Azzedine Alaïa : "Richard Wentworth était comme un tigre, prêt à sauter sur l’image"
"Dans les photos qu’il a prises, il n’a jamais gêné personne : il était comme un tigre, prêt à sauter sur l’image. Mais avec beaucoup de tendresse. Il était avec nous dans la préparation des collections : nous avons pu travailler en toute tranquillité, et il était là. On ne le sentait pas. En voyant ensemble les photographies qu’il a rassemblées, de choses que nous faisons sans même y penser, et que nous vivons sans nous rendre compte, j’ai été fasciné par sa précision. En voyant les images tirées et devenir des photos, en les voyant ensuite dans ce livre, je me suis rendu compte que sa générosité était aussi absolument exacte : il n’y a pas une image commune. Il sait bien voir. Il n’a pas un oeil de voyeur mais un oeil de découvreur. Richard m’a appris à regarder les choses différemment : dans la maison et à l’extérieur, quand je vois certains détails, je pense à lui, et je me dis qu’il saurait les voir. Je lui suis redevable de nous avoir donné cette leçon, et je suis impatient de sa prochaine visite" a expliqué Azzedine Alaïa.Azzedine Alaïa, une oeuvre indémodable
Lui a commencé à Tunis en faisant les travaux de couture de sa soeur, puis en travaillant chez une couturière afin de payer ses études. A Paris, il fait du sur-mesure pour des clientes prestigieuses et stylées, comme Louise de Vilmorin, Arletty, qui l'a beaucoup inspiré, et Greta Garbo. Azzedine Alaïa y a présenté sa première collection en 1981.Cet apprentissage, "c'est sa force", avait expliqué Olivier Saillard (lors de l'exposition Alaïa au Palais Galliera) : "il maîtrise toutes les étapes de création d'un vêtement". Le couturier est diplômé de sculpture. Et cela se sentait dans les silhouettes exposées. "Il privilégie les hanches, les fesses, la taille, le décolleté", avait encore souligné Olivier Saillard. "Il maîtrise le corps humain".
Alaïa sublime le corps féminin. Il rend sexy les trop rondes comme les trop minces !

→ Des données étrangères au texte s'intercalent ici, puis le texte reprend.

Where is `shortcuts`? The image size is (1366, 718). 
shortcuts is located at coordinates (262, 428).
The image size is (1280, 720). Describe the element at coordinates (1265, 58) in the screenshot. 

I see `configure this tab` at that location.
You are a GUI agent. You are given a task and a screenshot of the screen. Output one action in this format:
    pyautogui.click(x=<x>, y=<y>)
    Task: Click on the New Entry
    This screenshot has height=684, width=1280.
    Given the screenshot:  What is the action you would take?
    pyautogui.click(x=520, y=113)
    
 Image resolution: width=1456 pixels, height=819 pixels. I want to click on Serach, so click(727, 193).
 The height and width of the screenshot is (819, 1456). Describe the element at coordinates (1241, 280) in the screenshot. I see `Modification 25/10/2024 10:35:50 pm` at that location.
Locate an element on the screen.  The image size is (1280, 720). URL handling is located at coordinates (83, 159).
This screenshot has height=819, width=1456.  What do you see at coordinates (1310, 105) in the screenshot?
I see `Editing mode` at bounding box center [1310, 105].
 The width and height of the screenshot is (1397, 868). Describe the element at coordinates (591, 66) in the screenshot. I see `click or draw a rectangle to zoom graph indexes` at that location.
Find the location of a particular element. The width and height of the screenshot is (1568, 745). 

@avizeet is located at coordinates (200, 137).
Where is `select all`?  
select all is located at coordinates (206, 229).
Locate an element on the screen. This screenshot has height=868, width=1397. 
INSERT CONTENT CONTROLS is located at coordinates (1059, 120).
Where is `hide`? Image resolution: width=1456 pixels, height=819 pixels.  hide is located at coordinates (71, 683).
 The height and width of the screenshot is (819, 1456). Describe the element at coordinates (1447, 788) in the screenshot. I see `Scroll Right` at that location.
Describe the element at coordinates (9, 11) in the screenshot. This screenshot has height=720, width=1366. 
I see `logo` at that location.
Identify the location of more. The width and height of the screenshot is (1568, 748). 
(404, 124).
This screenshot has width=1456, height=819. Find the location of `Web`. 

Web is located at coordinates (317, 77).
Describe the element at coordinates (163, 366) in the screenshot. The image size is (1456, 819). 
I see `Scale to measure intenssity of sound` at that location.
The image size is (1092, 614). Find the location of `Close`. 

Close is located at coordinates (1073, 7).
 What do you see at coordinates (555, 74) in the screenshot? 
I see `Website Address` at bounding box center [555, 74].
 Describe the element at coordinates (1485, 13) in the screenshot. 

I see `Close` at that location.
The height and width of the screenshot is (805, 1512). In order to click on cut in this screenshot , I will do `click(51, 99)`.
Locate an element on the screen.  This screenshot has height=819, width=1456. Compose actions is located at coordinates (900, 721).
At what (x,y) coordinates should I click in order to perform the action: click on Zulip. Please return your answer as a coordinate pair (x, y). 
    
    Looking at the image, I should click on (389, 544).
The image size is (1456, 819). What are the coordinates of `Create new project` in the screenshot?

Si il est l'un des couturiers les plus adulés, Azzedine Alaïa reste en dehors de la frénétique planète mode. Ce sculpteur du corps féminin ne court pas après la nouveauté, il préfère "les vêtements qui durent". "Je fais tous les patrons, je couds parfois", expliquait-il en septembre 2013. Plus que dessiner, il aime créer les robes à même le corps des femmes. Les silhouettes Alaïa semblent d'ailleurs hors temps.